When it comes to the issue of homosexuality, I’ve been guilty of stereotyping. When I read Justin Lee’s Torn, and the blog post that’s gone viral this week – “An Open Letter to the Church from My Generation” – I read about a church that’s been less than gracious to homosexuals. A good portion of what was said in each assessment was dead-on accurate. so much so, that I had to stop several times to engage in some introspection and remembrances regarding my own history. I’ve realized that I have been guilty over the course of my life, perhaps not so much of being aggressive and outspoken on these matters in inflammatory or confrontational ways in public, but of at the very least being gracelessly indifferent.
At the same time, I fear that the accusations were thrown as a blanket over the entire church, or at least it sounded that way in both Lee’s book and the “Open Letter.” While I am aware of my hidden thoughts and biases, I can only go so far as to say “I know that’s a part of me and a part of the church, but it’s not all of me or all of the church.” In other words, that’s not who we desire to be, it’s not who we are all of the time, and it is in fact something that we work hard not to be as we find ourselves desiring to be conformed to the image of Christ. What I see when I look at the church is a group of people who are endeavoring to follow their Lord into this issue, to be obedient to Christ, and to glorify God through what they think and how they live on the issue and in relationship to their homosexual family members, friends, and neighbors. That’s who I want to be. Overall, I think these written assessments of our individual and collective lack of grace were somewhat lacking in grace themselves. . . even a bit stereotypical in their caricatures. . . of me and the church.
Last night I sat in on something that Justin Lee and other’s like him might find surprising. Pleasant, in fact. I went in expecting to see and hear a discussion that looked and sounded nothing like the stereotypes that many have regarding Christians and the homosexuality issue. I wasn’t disappointed, nor was I surprised. There were no hostile words. There was no Bible-thumping. There were no angry anti-gay diatribes. In fact, those who do that sort of thing were clearly reprimanded. Instead, any admonishments or directives I heard were directed not at homosexuals, but at the people in that room. That’s something that’s needed.
It was the middle and high school youth group meeting at my church. . . a very traditional and conservative church here where I live. Our youth pastor had informed me that he was starting a four-week series on same-sex attraction. I asked Troy if he would mind if I sat in. I wanted to hear what Troy had to say along with how the students were responding. It was the first of four meetings and the topic was carefully chosen to set the table for everything that will follow over the course of the next three weeks. He set the table well. Troy spoke openly and frankly, and I was very encouraged by what I heard. In very simple and straightforward terms, Troy walked us through the Scriptures to show us the following:
- Christ makes us the kind of people who truly love and are true friends to those who struggle with same-sex attraction.
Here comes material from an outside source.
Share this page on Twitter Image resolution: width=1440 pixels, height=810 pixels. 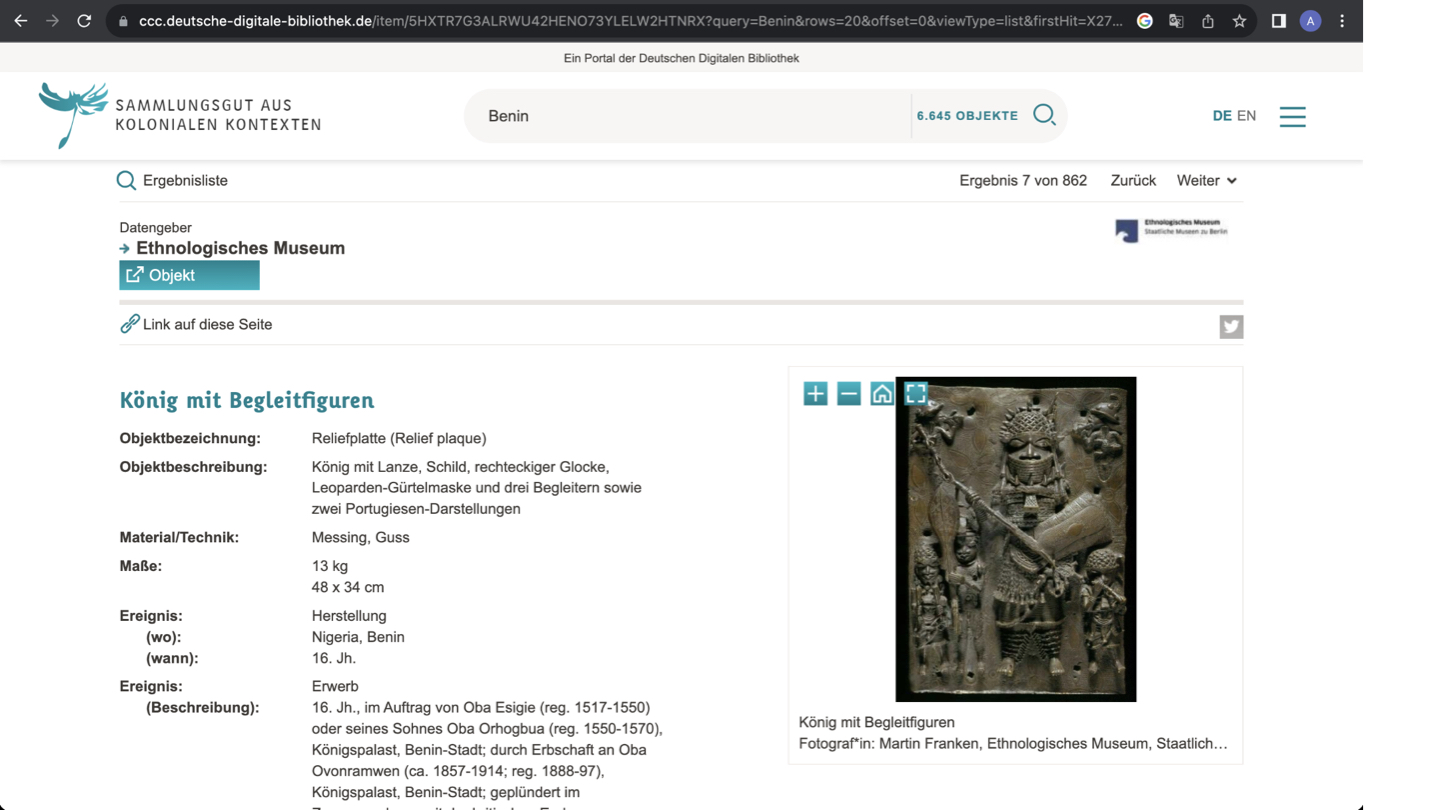click(1231, 327)
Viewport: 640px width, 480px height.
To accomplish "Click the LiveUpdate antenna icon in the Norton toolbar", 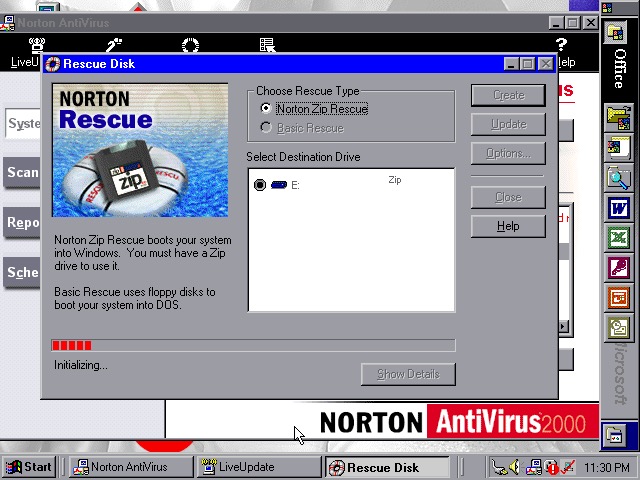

- The church needs to be a safe place for the homosexual.
- People are not problems to be solved. They are people to be loved.
- Christ makes us into the kind of people who will break the stereotypes people have.
- We represent Christ. . . and Christ was a friend of sinners.
- What does it look like to be a friend of sinners? We need to be like Christ. . . full of grace and full of truth (John 1:14).
- By showing the grace of Jesus, people will come to sense that we love them.
- My sin is no different than anyone else’s sin. My sin is deep and deadly.
- The only hope that any of us have is God’s amazing grace.
- Grace has no room for pride.
- Each of us must begin with a deep awareness of our own sin and our own need for grace.
- We need to humbly come to know and embody God’s truth.
- Arrogance is when we try to tailor the truth to our own preferences and biases.